Thursday 10 March 2011

Give it Some Wood: The 'Tam Dao' Layering Experiment




It's a drizzly evening in London.  The schnauzer's curled up next to me on the sofa, the TV's on without sound, wasting electricity and the new Lucinda Williams album is growling and twanging in the background.

A rummage around my samples box doesn't show up anything that I don't feel fully familiar with so I decide to have a bit of an experiment; do a bit of mixing or layering and see if I can come up with a new smell sensation.  Or at least something to stave off the boredom.  I scour my cupboard of scents for some ideas...

Diptyque's Tam Dao is an excellent fragrance but ultimately it's just wood.  Very woody wood, like I imagine a walk through a sawmill would smell.  It's very nice wood indeed.  But just wood.  So I select a few scents that I think may benefit from a good, strong wood at their base, apply them to my arms and smell the results over the course of the next couple of hours...

Monsieur Balmain
It's an inexpensive reformulation of the Germaine Cellier original (that I'd love to locate and sample) but Monsieur Balmain isn't half bad - if you like lemons that is.  With pancake day approaching, I slaver some over a Tam Dao base and see what happens to the super-bright, creamy confection of very lemony lemon when it meets very woody wood.  And it's good.  It all feels deeper and more complex with a bit more zestiness up top.

Hermes 'Hiris'
Hiris is a strangely sour, hissy kind of iris rather than a sweet, earthy, rounded one and she doesn't seem to like a big old block of wood invading her space.  She turns her back and stands firm and Tam Dao just paces around her.  The combination doesn't work at all and I can smell the two scents quite separately.
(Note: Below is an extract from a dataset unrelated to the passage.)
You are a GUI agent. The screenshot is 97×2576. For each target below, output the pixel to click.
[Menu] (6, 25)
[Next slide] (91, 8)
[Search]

Matthew Williamson 'Incense'
Wood and incense is a natural combo and whilst I certainly wasn't expecting anything like the stature of Armani Privé's 'Bois d'Encens', I thought this pairing might work out.  And it did.  The Williamson scent is just sheer enough to allow Tam Dao to shine through and they rest atop one another very pleasantly.  The biggest success of the three, definitely.